PENASULTRAID, BAUBAU – Sebuah tonggak sejarah ekonomi baru saja ditorehkan di Pelabuhan Murhum, Kota Baubau. Untuk pertama kalinya, komoditas ubur-ubur dari Kepulauan Buton resmi diekspor langsung ke Tiongkok melalui PT. Triko Bina Nusantara pada Rabu 28 Januari 2026.
Langkah ini menandai era baru di mana hasil laut lokal tidak lagi sekadar menumpang pelabuhan besar di luar daerah, melainkan langsung menyapa pasar global dari pintu sendiri.
Wakil Wali Kota Baubau, Wa Ode Hamsinah Bolu dalam keterangan persnya menegaskan bahwa ekspor langsung ini adalah langkah “luar biasa” bagi kemandirian ekonomi daerah. Selama ini, potensi besar di atas 3.000 ton komoditas ubur-ubur kerap tercatat keluar melalui pintu lain seperti Surabaya atau Makassar.
“Bayangkan betapa ruginya kita jika tidak memfasilitasi ekspor langsung ini. Dengan adanya jalur dari Pelabuhan Murhum, kita tidak hanya mendapatkan pencatatan volume, tapi juga insentif keuangan dan kontribusi devisa yang nyata bagi daerah,” ujarnya.
Pemerintah Kota Baubau, kata Hamsinah melihat momentum ini sebagai dua sisi peluang yang saling menguatkan yakni bagi investor menjadi bukti nyata bahwa Baubau memiliki infrastruktur dan potensi bahan baku yang sangat besar untuk dikelola.

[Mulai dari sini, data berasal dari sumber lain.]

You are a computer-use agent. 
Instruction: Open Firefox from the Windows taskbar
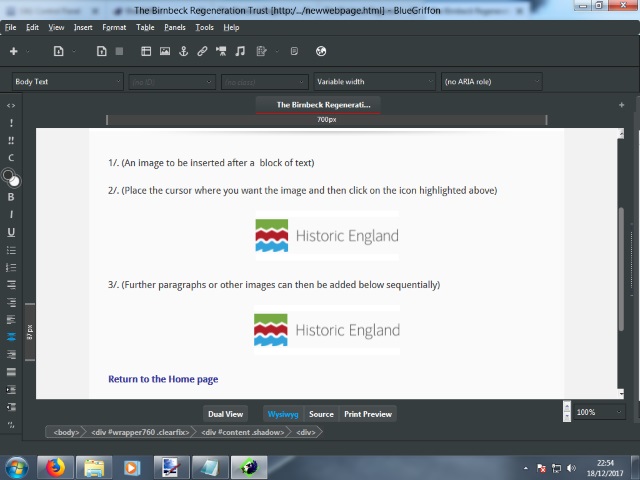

Sementara bagi produsen atau petani dapat memberikan kepastian pasar dan harapan baru bahwa hasil jerih payah mereka kini memiliki akses langsung ke pasar internasional.
Ke depan, ungkap Hamsinah, ubur-ubur hanyalah permulaan dan sektor pangan akan menjadi prioritas ekspor selanjutnya. Beberapa komoditas yang masuk dalam radar pengembangan seperti di sektor perikanan meliputi ikan tuna segar (Grade A) dan lobster. Kemudian kelautan berupa rumput laut.
Selain itu, pada sektor pertanian berupa ubi kayu (singkong) yang memiliki potensi pasar ekspor besar.